After lunch the children might leave the women alone to talk in peace.
One late fall day Elsie was asked to watch little Ruthy and Annie Merica, my future mother and her little sister, play outside after lunch.
They got down to the bridge and started across. Elsie called to the children to be careful, just as little Annie gave Ruthy a good shove and she fell in.
Elsie ran into the cold creek, grabbed up Ruthy, and raced into the house to get off the sogged wool clothes and wrap her in a warm blanket.
All that afternoon Ruthy sat by the stove and listened to the women chatter, and loved every moment of it.

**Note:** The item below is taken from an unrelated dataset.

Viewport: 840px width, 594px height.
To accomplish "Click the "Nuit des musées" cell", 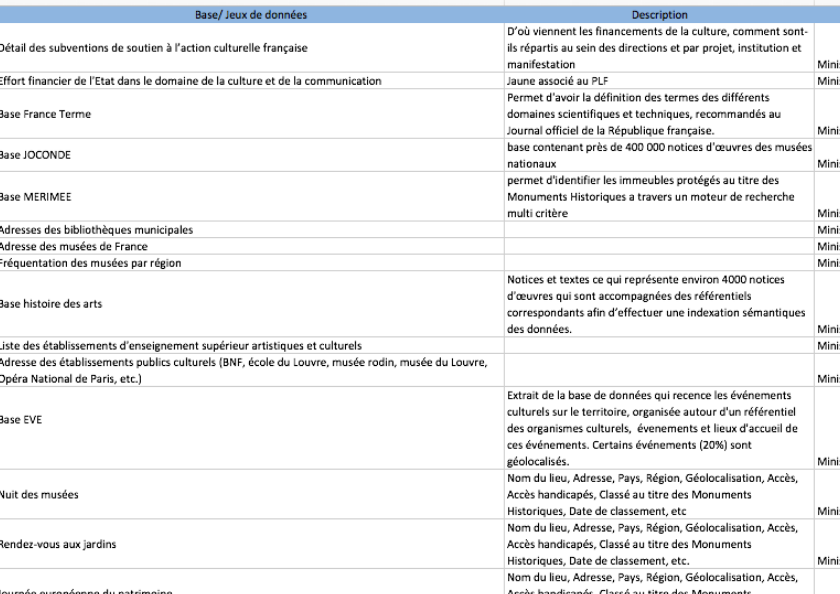I will pyautogui.click(x=39, y=495).
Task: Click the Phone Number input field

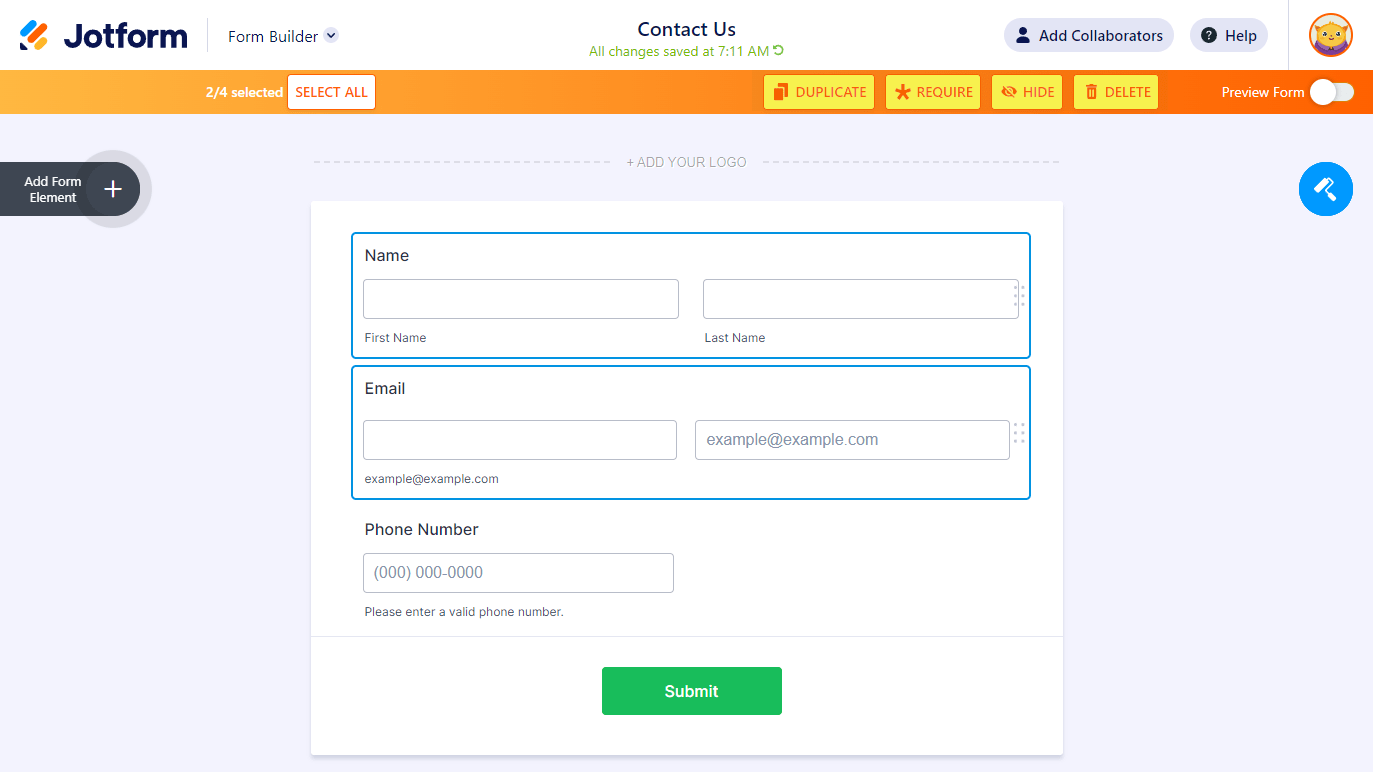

I wish I had a picture of that old log house. I remember it vaguely, still standing on the hill long decades after Mary died, logs mortared with mud chinking that was now so loose that the wind leaked in, three wood steps and a stoop up to the front door, packed dirt floor inside, though the second story was fairly nice with plank floors and better walls. Only Elsie lived there now, as old and decrepit as the house, with her vast and beloved store of folk songs she had gathered through the years.
I wish I had taken a photo the last time I saw it. Better yet, I wish I had wandered through with the nostalgia that I feel now that I am older. I would have liked to feel my great grandmother in that space, for I am certain her energy still radiated. Then I could have known a little more about her, not through documents or facts or other people’s memories, but through my own senses.
But it’s too late now. And what I’ve said is all I know about my great-grandmother. Except for where she was buried after dying on November 21, 1953, five months after I was born. Mary Margaret Magdalene Meadows and William Durrett Collier rest now in the Samuels Cemetery in Jollett Hollow, where I visit them whenever I am in that part of the world.